When talking about earthquakes, the development of early warning systems are one key to potentially saving many lives. Google has acknowledged that it is now working on a feature that will send out an earthquake alert to Android users in affected areas.
The tech company is working on a worldwide, Android phone-powered earthquake alert system. And the good news is that the first part of the system rolls out today, starting in California.
As for other regions, the tech company is still testing a launching of a crowdsource-based approach, relying on the accelerometers present in almost all Android phones.
Google develops earthquake detection feature on Android phones
If you are an Android user and you choose to opt-in, the accelerometer on your Android phone will become one data point for an algorithm designed to detect earthquakes. That system will automatically send out a warning to people in affected areas.
This feature is made possible through the hundreds of thousands of Android phones across the globe and clever use of algorithms on big data.
Android phones now have an earthquake detection network
The Californian warning system has been developed in cooperation with the United States Geological Survey (USGS) as well as California Governor’s Office of Emergency Services (Cal OES), which rely on the existing 700 seismographs in the state.
Also, the technology is based on the ShakeAlert system that is present as an early warning instrument on the West Coast. Now, when an earthquake is detected, Android phones in the affected area will display a warning.
This warning will display a red, flashing earthquake alert that tells you to do three things to protect yourself: drop, cover, and hold.
Unfortunately, as amazing as these technological advances may be, application will still be limited as not all regions in the world are equipped with seismographs. Google has to try a different approach in these regions.

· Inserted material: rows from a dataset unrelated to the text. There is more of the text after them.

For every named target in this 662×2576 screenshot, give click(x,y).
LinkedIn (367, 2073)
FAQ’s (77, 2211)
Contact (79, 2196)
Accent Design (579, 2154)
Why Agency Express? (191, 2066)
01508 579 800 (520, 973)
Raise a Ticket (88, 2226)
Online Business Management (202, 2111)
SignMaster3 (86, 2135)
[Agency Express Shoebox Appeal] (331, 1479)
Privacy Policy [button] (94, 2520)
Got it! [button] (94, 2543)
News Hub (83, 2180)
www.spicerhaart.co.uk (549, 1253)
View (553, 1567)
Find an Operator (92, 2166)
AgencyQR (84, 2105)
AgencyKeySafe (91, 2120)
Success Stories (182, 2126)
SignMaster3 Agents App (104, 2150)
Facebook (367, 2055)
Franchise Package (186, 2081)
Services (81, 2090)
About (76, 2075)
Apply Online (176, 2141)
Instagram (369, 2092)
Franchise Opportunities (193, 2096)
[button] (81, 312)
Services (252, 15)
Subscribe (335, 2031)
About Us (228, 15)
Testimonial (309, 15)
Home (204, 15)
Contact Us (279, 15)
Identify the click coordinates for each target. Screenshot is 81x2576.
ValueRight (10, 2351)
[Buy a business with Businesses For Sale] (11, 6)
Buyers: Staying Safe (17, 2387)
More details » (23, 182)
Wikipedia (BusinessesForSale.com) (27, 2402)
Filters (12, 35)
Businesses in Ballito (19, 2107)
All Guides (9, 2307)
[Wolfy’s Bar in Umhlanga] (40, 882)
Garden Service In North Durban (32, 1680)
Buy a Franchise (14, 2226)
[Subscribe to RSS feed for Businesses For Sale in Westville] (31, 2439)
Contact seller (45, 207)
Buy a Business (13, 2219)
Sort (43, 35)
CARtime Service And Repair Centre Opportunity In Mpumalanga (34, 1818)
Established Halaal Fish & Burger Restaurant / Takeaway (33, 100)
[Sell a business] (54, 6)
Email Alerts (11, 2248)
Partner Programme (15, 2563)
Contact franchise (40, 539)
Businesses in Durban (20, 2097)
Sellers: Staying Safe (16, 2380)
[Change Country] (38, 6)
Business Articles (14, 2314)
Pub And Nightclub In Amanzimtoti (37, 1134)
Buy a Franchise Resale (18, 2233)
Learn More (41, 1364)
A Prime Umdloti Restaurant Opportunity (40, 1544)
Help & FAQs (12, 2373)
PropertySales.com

The tech company is using the collective power of idle Android phones’ accelerometers. These are capable of detecting the so-called P-wave. This wave is what precedes the potentially devastating and stronger S-wave.
According to Google, “if the phone detects something that it thinks may be an earthquake, it sends a signal to our earthquake detection server, along with a general location of where the shaking occurred. The server then combines information from many phones to figure out if an earthquake is happening.”
An early warning alert for incoming earthquakes
Californians will be the first ones to receive earthquake alerts on their Android phones. Meanwhile, the rest of the world will have to wait while Google refines its crowdsourcing approach in order to come up with up-to-the-minute warnings.
Although it’s unclear whether all Android phones or versions of the OS work with this new feature, there are suggestions that it will be widely available.
Also, we’re anticipating that this feature will rely on Play Services. This means that once it’s ready for use, it will automatically show up on your device. The user will not be required to take any action, no updates required.
There is no word yet as to whether you can opt-out of the feature. But for something that is this useful and helpful, it’s likely to be extremely popular. This technology is just another example of how smartphones can be utilized for meaningful, and in this case, potentially life-saving purposes.